_Directions for this task_.
Find the line containing "Der Verlag (195, 149)" in the material below; copy that line and all following lines exactly.

_Given information_.

◇ ◇ ◇

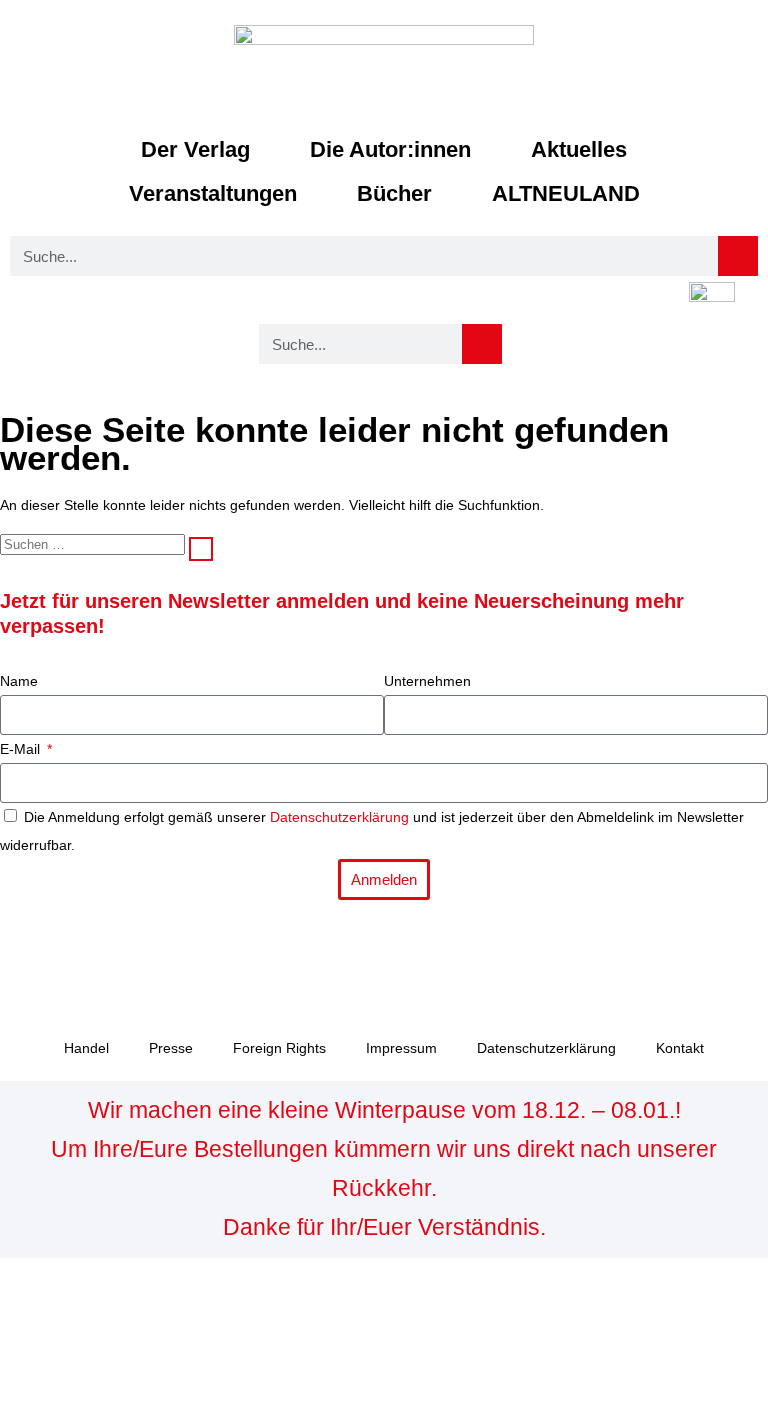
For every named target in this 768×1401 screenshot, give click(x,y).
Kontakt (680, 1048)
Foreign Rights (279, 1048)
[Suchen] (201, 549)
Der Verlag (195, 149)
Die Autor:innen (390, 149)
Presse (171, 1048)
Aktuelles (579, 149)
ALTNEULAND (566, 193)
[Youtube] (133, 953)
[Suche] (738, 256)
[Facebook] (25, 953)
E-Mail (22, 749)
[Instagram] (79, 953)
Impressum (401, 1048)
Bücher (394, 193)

◇ ◇ ◇

_Expected answer_.
Der Verlag (195, 149)
Die Autor:innen (390, 149)
Presse (171, 1048)
Aktuelles (579, 149)
ALTNEULAND (566, 193)
[Youtube] (133, 953)
[Suche] (738, 256)
[Facebook] (25, 953)
E-Mail (22, 749)
[Instagram] (79, 953)
Impressum (401, 1048)
Bücher (394, 193)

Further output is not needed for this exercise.